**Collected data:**
........
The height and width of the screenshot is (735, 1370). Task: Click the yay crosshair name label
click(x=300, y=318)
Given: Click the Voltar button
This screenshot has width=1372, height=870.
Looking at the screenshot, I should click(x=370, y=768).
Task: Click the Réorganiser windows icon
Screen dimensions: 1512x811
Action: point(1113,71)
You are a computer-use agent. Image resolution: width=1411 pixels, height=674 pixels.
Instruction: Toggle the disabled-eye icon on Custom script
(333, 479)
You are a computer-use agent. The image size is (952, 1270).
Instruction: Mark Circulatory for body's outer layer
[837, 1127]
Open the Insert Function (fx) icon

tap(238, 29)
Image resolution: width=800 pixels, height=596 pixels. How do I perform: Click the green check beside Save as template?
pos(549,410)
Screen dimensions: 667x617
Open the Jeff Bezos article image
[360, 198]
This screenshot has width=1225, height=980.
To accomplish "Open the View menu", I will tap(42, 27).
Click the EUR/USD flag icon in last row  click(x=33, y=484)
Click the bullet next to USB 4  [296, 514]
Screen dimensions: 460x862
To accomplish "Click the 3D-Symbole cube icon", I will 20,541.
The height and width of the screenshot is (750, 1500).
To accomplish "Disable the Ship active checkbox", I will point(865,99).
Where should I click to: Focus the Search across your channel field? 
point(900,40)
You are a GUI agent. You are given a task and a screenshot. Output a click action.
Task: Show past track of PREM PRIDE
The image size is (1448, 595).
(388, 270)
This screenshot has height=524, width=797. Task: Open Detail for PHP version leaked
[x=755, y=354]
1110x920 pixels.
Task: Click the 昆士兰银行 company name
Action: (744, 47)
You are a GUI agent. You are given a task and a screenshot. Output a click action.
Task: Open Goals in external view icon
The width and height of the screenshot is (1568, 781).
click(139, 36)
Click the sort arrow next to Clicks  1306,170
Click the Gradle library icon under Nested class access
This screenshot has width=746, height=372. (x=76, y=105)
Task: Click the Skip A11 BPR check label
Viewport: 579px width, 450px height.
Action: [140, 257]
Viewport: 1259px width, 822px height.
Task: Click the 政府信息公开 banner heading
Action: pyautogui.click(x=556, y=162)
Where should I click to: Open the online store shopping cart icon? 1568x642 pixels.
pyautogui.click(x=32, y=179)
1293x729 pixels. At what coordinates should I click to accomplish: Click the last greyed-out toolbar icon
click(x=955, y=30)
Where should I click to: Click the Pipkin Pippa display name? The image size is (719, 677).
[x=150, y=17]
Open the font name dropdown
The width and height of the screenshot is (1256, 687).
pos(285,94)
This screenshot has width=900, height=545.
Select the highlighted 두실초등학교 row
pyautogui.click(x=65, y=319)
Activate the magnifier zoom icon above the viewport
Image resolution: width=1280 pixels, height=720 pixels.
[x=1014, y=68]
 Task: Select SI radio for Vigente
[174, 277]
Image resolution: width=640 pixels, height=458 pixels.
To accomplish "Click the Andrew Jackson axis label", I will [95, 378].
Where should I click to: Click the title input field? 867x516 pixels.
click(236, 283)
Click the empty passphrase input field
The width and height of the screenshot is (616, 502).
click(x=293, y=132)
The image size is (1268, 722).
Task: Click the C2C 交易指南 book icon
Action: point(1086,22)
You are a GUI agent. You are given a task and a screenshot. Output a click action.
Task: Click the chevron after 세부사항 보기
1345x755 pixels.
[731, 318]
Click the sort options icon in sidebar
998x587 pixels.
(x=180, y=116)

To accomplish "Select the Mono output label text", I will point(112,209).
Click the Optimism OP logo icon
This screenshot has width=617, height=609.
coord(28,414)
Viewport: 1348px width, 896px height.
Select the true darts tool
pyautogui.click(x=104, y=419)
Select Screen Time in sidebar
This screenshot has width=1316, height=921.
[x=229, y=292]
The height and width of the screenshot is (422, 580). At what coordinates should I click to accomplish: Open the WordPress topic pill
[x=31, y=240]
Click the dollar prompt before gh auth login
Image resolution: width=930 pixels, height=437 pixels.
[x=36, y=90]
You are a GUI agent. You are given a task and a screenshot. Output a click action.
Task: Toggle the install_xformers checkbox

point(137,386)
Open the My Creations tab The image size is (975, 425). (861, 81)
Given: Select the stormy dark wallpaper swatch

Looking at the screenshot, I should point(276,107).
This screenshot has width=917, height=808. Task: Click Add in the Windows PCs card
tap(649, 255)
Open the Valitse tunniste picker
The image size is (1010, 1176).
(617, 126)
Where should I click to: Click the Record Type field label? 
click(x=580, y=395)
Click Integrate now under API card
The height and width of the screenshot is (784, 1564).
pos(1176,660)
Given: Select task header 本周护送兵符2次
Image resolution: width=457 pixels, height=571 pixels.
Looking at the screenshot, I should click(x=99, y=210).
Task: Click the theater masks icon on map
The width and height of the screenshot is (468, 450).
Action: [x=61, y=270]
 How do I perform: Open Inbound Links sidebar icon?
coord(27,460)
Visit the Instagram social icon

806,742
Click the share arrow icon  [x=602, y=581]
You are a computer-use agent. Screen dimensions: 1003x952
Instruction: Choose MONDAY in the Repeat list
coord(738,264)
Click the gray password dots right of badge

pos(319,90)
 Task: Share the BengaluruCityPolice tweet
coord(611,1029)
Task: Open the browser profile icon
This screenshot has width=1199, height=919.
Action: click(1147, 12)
........
**What needs to be done:** Every entry, from first to last, should be written out exactly.

**Expected answer:**
The height and width of the screenshot is (735, 1370). Task: Click the yay crosshair name label
click(x=300, y=318)
Given: Click the Voltar button
This screenshot has width=1372, height=870.
Looking at the screenshot, I should click(x=370, y=768).
Task: Click the Réorganiser windows icon
Screen dimensions: 1512x811
Action: point(1113,71)
You are a computer-use agent. Image resolution: width=1411 pixels, height=674 pixels.
Instruction: Toggle the disabled-eye icon on Custom script
(333, 479)
You are a computer-use agent. The image size is (952, 1270).
Instruction: Mark Circulatory for body's outer layer
[837, 1127]
Open the Insert Function (fx) icon

tap(238, 29)
Image resolution: width=800 pixels, height=596 pixels. How do I perform: Click the green check beside Save as template?
pos(549,410)
Screen dimensions: 667x617
Open the Jeff Bezos article image
[360, 198]
This screenshot has width=1225, height=980.
To accomplish "Open the View menu", I will tap(42, 27).
Click the EUR/USD flag icon in last row  click(x=33, y=484)
Click the bullet next to USB 4  [296, 514]
Screen dimensions: 460x862
To accomplish "Click the 3D-Symbole cube icon", I will 20,541.
The height and width of the screenshot is (750, 1500).
To accomplish "Disable the Ship active checkbox", I will point(865,99).
Where should I click to: Focus the Search across your channel field? 
point(900,40)
You are a GUI agent. You are given a task and a screenshot. Output a click action.
Task: Show past track of PREM PRIDE
The image size is (1448, 595).
(388, 270)
This screenshot has height=524, width=797. Task: Open Detail for PHP version leaked
[x=755, y=354]
1110x920 pixels.
Task: Click the 昆士兰银行 company name
Action: (744, 47)
You are a GUI agent. You are given a task and a screenshot. Output a click action.
Task: Open Goals in external view icon
The width and height of the screenshot is (1568, 781).
click(139, 36)
Click the sort arrow next to Clicks  1306,170
Click the Gradle library icon under Nested class access
This screenshot has width=746, height=372. (x=76, y=105)
Task: Click the Skip A11 BPR check label
Viewport: 579px width, 450px height.
Action: [140, 257]
Viewport: 1259px width, 822px height.
Task: Click the 政府信息公开 banner heading
Action: pyautogui.click(x=556, y=162)
Where should I click to: Open the online store shopping cart icon? 1568x642 pixels.
pyautogui.click(x=32, y=179)
1293x729 pixels. At what coordinates should I click to accomplish: Click the last greyed-out toolbar icon
click(x=955, y=30)
Where should I click to: Click the Pipkin Pippa display name? The image size is (719, 677).
[x=150, y=17]
Open the font name dropdown
The width and height of the screenshot is (1256, 687).
pos(285,94)
This screenshot has width=900, height=545.
Select the highlighted 두실초등학교 row
pyautogui.click(x=65, y=319)
Activate the magnifier zoom icon above the viewport
Image resolution: width=1280 pixels, height=720 pixels.
[x=1014, y=68]
 Task: Select SI radio for Vigente
[174, 277]
Image resolution: width=640 pixels, height=458 pixels.
To accomplish "Click the Andrew Jackson axis label", I will [95, 378].
Where should I click to: Click the title input field? 867x516 pixels.
click(236, 283)
Click the empty passphrase input field
The width and height of the screenshot is (616, 502).
click(x=293, y=132)
The image size is (1268, 722).
Task: Click the C2C 交易指南 book icon
Action: point(1086,22)
You are a GUI agent. You are given a task and a screenshot. Output a click action.
Task: Click the chevron after 세부사항 보기
1345x755 pixels.
[731, 318]
Click the sort options icon in sidebar
998x587 pixels.
(x=180, y=116)

To accomplish "Select the Mono output label text", I will point(112,209).
Click the Optimism OP logo icon
This screenshot has width=617, height=609.
coord(28,414)
Viewport: 1348px width, 896px height.
Select the true darts tool
pyautogui.click(x=104, y=419)
Select Screen Time in sidebar
This screenshot has width=1316, height=921.
[x=229, y=292]
The height and width of the screenshot is (422, 580). At what coordinates should I click to accomplish: Open the WordPress topic pill
[x=31, y=240]
Click the dollar prompt before gh auth login
Image resolution: width=930 pixels, height=437 pixels.
[x=36, y=90]
You are a GUI agent. You are given a task and a screenshot. Output a click action.
Task: Toggle the install_xformers checkbox

point(137,386)
Open the My Creations tab The image size is (975, 425). (861, 81)
Given: Select the stormy dark wallpaper swatch

Looking at the screenshot, I should point(276,107).
This screenshot has width=917, height=808. Task: Click Add in the Windows PCs card
tap(649, 255)
Open the Valitse tunniste picker
The image size is (1010, 1176).
(617, 126)
Where should I click to: Click the Record Type field label? 
click(x=580, y=395)
Click Integrate now under API card
The height and width of the screenshot is (784, 1564).
pos(1176,660)
Given: Select task header 本周护送兵符2次
Image resolution: width=457 pixels, height=571 pixels.
Looking at the screenshot, I should click(x=99, y=210).
Task: Click the theater masks icon on map
The width and height of the screenshot is (468, 450).
Action: [x=61, y=270]
 How do I perform: Open Inbound Links sidebar icon?
coord(27,460)
Visit the Instagram social icon

806,742
Click the share arrow icon  [x=602, y=581]
You are a computer-use agent. Screen dimensions: 1003x952
Instruction: Choose MONDAY in the Repeat list
coord(738,264)
Click the gray password dots right of badge

pos(319,90)
 Task: Share the BengaluruCityPolice tweet
coord(611,1029)
Task: Open the browser profile icon
This screenshot has width=1199, height=919.
Action: click(1147, 12)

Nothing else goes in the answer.